AFROYIM v. RUSK

250 F.Supp. 686 (1966)

Beys AFROYIM, Plaintiff, v. Dean RUSK, as Secretary of State, Defendant.

United States District Court S. D. New York.
February 25, 1966.
Robert M. Morgenthau, U. S. Atty. for Southern District of New York, for defendant; James G. Greilsheimer, Sp. Asst. U. S. Atty., of counsel.

FREDERICK van PELT BRYAN, District Judge:

In this declaratory judgment action plaintiff, who has lost his American citizenship under § 401(e) of the Nationality Act of 1940, 8 U.S.C. § 1481(a) (5), challenges the constitutionality of that section.

While it does not appear whether plaintiff was within the United States when the action was commenced, there is jurisdiction in any event. If he was, this court has jurisdiction under § 360 (a) of the Immigration and Nationality Act of 1952, 8 U.S.C. § 1503(a). If he was not, this court has jurisdiction under § 10 of the Administrative Procedure Act, 5 U.S.C. § 1009, as implemented by the Declaratory Judgment Act, 28 U.S.C. § 2201. See Rusk v. Cort, 369 U.S. 367, 82 S.Ct. 787, 7 L.Ed.2d 809 (1962).

Both parties have cross-moved for summary judgment on stipulated facts pursuant to Rule 56(a), (b), F.R.Civ.P.

Plaintiff was born in Poland in 1893, and emigrated to the United States in 1912. He became a naturalized citizen in this court on June 14, 1926.

Some time during 1950 the plaintiff emigrated to Israel. He resided there some ten years, pursuing his profession as an artist. By his residence in Israel plaintiff apparently has acquired Israeli citizenship, though the parties have not argued the question here. There has been no claim by the plaintiff that the deprivation of his American citizenship will render him a stateless person.

On November 14, 1960, in preparation for a return to this country, plaintiff applied to the United States Consulate in Haifa for a passport. His application was rejected, and the American Vice Consul issued a Certificate of Loss of Nationality to plaintiff on the ground that he had expatriated himself on July 30, 1951, by casting a ballot in a political election in a foreign state in contravention of § 401(e).1 The Vice Consul's action was approved by the Passport Office of the Department of State on January 4, 1961. Plaintiff appealed to the State Department's Board of Review on the Loss of Nationality which affirmed the Vice Consul's determination on May 3, 1965. This action followed.

· · ·

_GIVEN REQUEST A:_ According to the court opinion, on what date did the plaintiff become a naturalized citizen?
The court opinion and the rows that follow it are unrelated material.

Word and element location data
· · ·

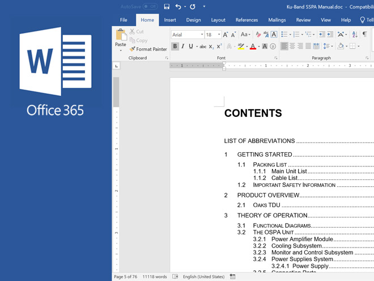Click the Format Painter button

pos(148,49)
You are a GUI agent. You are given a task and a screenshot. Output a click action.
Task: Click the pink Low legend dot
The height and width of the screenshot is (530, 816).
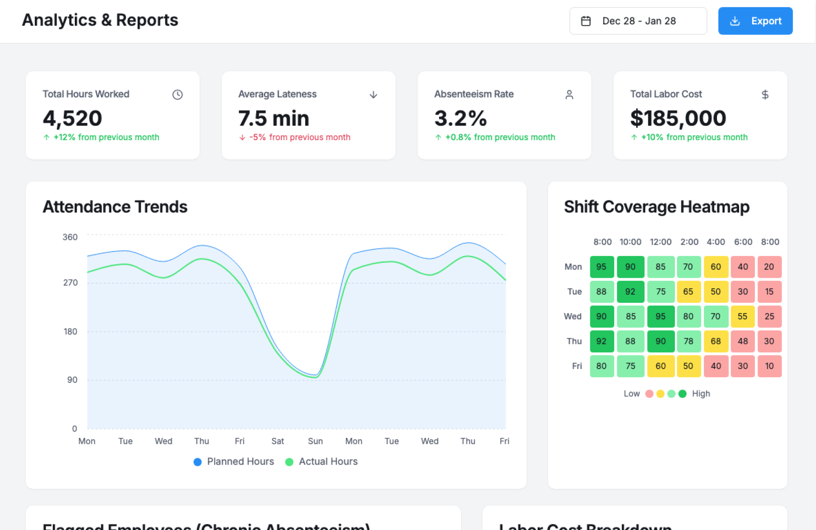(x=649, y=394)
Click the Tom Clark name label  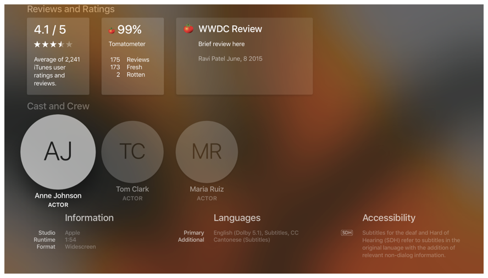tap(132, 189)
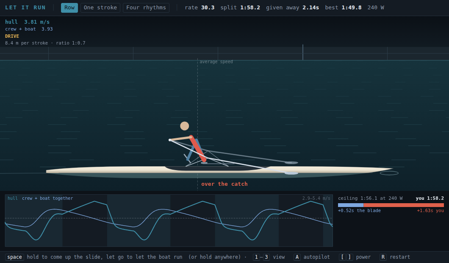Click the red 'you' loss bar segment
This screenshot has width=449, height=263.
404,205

· · ·

_GIVEN REQUEST B:_ Copy the rows from their beginning through the line containing "(x=649, y=394)", both ends included, and omit the pictures.

_TASK SOLUTION A:_ June 14, 1926.

_TASK SOLUTION B:_
Click the Format Painter button

pos(148,49)
You are a GUI agent. You are given a task and a screenshot. Output a click action.
Task: Click the pink Low legend dot
The height and width of the screenshot is (530, 816).
(x=649, y=394)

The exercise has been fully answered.